*** Opening Selected excerpt ***

UPDATE: This story was updated May 26 to include comment from the City of Airdrie parks department and a local Airdrie resident.
With restrictions on local playgrounds lifted, the sound of kids playing on swings and slides is once again filling Airdrie’s parks.
The City of Airdrie reopened its playgrounds May 22 – two months after the facilities were first cordoned off with yellow tape due to the COVID-19 pandemic. Kevin Brinson, team lead for the City of Airdrie’s Parks department, said residents were excited about playgrounds reopening.
“The kids were especially happy when they saw us taking down the tape and the signs and putting up new signs – they were quite thrilled,” he said.
“We had people physically opening their windows and doors, people whose houses back onto parks, and they were yelling out ‘Thank you!’ That was the feedback we got, and in this day and age, any positive feedback is good feedback.”
The City operates 76 playgrounds in Airdrie, Brinson said, as well as outdoor workout stations at Nose Creek Park and East Lake Regional Park. He said the City’s reopening of playgrounds also applies to four facilities that are on joint-use sites between the City and Rocky View Schools (RVS). The joint-use playgrounds are located at Meadowbrook School, A.E. Bowers School, Muriel Clayton School and the tri-schools area.
“We did open those [four], but anything on Rocky View Schools sites themselves, we don’t have any control over those,” he said.
In a post on Facebook, RVS announced a similar relaxation of restrictions on playgrounds May 26.
Airdrie resident Alexandra Owens, who has three children aged six, seven and 10, said her family was excited to see playgrounds opened. A resident of Bayview, Owens said her family will go out to the playground at Nose Creek Regional Park early in the mornings, before school.

*** Closing Selected excerpt ***
*** Opening Record excerpts ***

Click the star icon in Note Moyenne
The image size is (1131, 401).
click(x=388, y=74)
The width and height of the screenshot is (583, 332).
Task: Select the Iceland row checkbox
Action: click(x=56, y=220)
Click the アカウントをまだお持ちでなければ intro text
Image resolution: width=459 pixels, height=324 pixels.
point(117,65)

*** Closing Record excerpts ***
*** Opening Record excerpts ***

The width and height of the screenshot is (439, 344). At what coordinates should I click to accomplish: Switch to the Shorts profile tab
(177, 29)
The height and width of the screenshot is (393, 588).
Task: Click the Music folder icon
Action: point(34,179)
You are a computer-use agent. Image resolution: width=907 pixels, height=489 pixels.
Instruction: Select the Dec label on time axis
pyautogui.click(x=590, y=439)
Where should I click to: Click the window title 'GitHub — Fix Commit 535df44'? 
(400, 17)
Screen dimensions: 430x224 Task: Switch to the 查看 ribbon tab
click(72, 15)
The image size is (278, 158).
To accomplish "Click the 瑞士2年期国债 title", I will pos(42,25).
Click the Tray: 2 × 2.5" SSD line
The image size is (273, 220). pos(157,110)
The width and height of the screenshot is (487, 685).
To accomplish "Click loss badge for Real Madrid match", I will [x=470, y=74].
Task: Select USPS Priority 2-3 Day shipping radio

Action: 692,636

*** Closing Record excerpts ***
*** Opening Record excerpts ***

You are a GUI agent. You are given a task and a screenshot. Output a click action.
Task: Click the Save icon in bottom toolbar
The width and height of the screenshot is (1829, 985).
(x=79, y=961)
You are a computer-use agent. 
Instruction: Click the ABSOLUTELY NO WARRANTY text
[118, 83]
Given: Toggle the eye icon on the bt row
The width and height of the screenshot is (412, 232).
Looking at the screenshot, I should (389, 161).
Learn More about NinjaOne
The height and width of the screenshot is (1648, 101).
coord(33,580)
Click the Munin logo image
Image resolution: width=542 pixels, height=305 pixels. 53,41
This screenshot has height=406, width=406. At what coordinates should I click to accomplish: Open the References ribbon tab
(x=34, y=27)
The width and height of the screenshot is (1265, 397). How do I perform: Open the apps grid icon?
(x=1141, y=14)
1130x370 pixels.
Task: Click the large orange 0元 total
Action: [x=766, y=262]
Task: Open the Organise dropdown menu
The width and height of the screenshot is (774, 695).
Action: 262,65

*** Closing Record excerpts ***

Required work:
1) In the Airdrie playgrounds article, on what date did the City of Airdrie reopen its playgrounds?
2) Please list the four locations of the joint-use playgrounds named in the Airdrie playgrounds article.
3) Continue the Airdrie playgrounds article from the point where it ends.

Your responses:
1) May 22

2) Meadowbrook School, A.E. Bowers School, Muriel Clayton School, and the tri-schools area

3)
“I think the biggest concern for kids right now is there isn’t a lot of organized physical activity,” she said. “That was the concern for us, and we had to create our own activities. Playgrounds obviously allow for running and jumping activity the kids can do. We were excited and just happy we could take them outside to a safe-ish space that they would be able to be super active in.”
The reopening comes with a few guidelines – residents should stay off the playgrounds if they are feeling sick, continue practice physical distancing and wash their hands thoroughly before and after using the equipment.
“With as many playgrounds we have and the number of children who will be playing, we aren’t able to go out and sanitize everything,” Brinson said. “These are the key things we would like kids to know, and even the parents.”
On Facebook, RVS also reminded residents that its playgrounds are not sanitized, and urged similar precautions.
“Users are reminded to follow [Alberta Health Services] requirements for physical distancing, public gatherings, hand washing and to stay home if sick,” the post stated.
Playgrounds in Airdrie were initially closed March 21 due to the pandemic. The City began a gradual reopening of parks facilities May 6, granting public access to tennis, basketball and pickleball courts. Subsequently, the Chinook Winds Skate Park was opened May 15.
“It is summer, so I’m glad we could give something back a little bit,” Brinson said.